I’ve taught a number of classes as an ABD PhD candidate. My school is probably middle-of-the-road in terms of working conditions - not the worst, not the best. The work level can vary wildly within schools, regardless. I’ve envied adjuncts in STEM programs who are handed a pre-designed course and just told to go teach it. I’m in the social sciences, and in my department we are expected to design the course from scratch, and continually revise and update it. It’s unbelievably time consuming, particularly if you make yourself very available to students for extra help and support, as is increasingly the expectation. In my experience it isn’t until you teach the course three or four times that you are sufficiently comfortable and familiar with the material that the pay is remotely proportional to the work you do.

The biggest problem I see with the increasing reliance on adjuncts is that there seems to be a subtle re-organization of graduate education to meet the new need for a large pool of desperate academic laborers. Graduate programs are accepting more students, and making less funding available. This leads to a larger number of available adjuncts before and after graduation. It also leads to delays in graduation at the PhD level where, in order to pay living expenses and tuition, students spend so much time in time-consuming adjunct positions that there is very little time left over to complete their degree requirements. One friend dropped out of his PhD program when he recognized that all of the people ahead of him in his program - if they finished at all - were taking around 10 years to finish their degrees because their departments were pressuring them to take on a heavier teaching load than they could handle. I eventually had to draw the line with adjunct work and refused to take on any more until I complete my dissertation. The result was a cooling effect in terms of my relationship with my department - they seem to want very little to do with me any more now that I’m no use to them.

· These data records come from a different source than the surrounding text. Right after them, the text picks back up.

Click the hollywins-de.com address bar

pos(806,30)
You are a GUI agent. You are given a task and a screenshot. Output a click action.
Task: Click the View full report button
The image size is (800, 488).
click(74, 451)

The state of the academic job market is absolutely ridiculous. I’m finishing my PhD out of pure stubbornness, but I won’t even bother trying to find an academic teaching position. It’s like unicorn hunting.

Something has to give

Adjuncting runs a spectrum in terms of problems, but the low pay and job insecurity are the root of stresses and difficulties at both ends of it. At the arguably worst end of the spectrum are those who can’t get enough work. There are too few classes in a workable region, and this tends to go hand in hand with horrible pay. $990 is the worst that I have seen offered for a traditional course in such settings, but $2000 or less per course is entirely common in rural regions or areas with only a few community colleges. The other end of the spectrum is where I currently am, living now in the Northeast. At this end, finding contracts for courses is less difficult, but at the same time you must scrabble together many classes to match the often higher cost of living (especially housing).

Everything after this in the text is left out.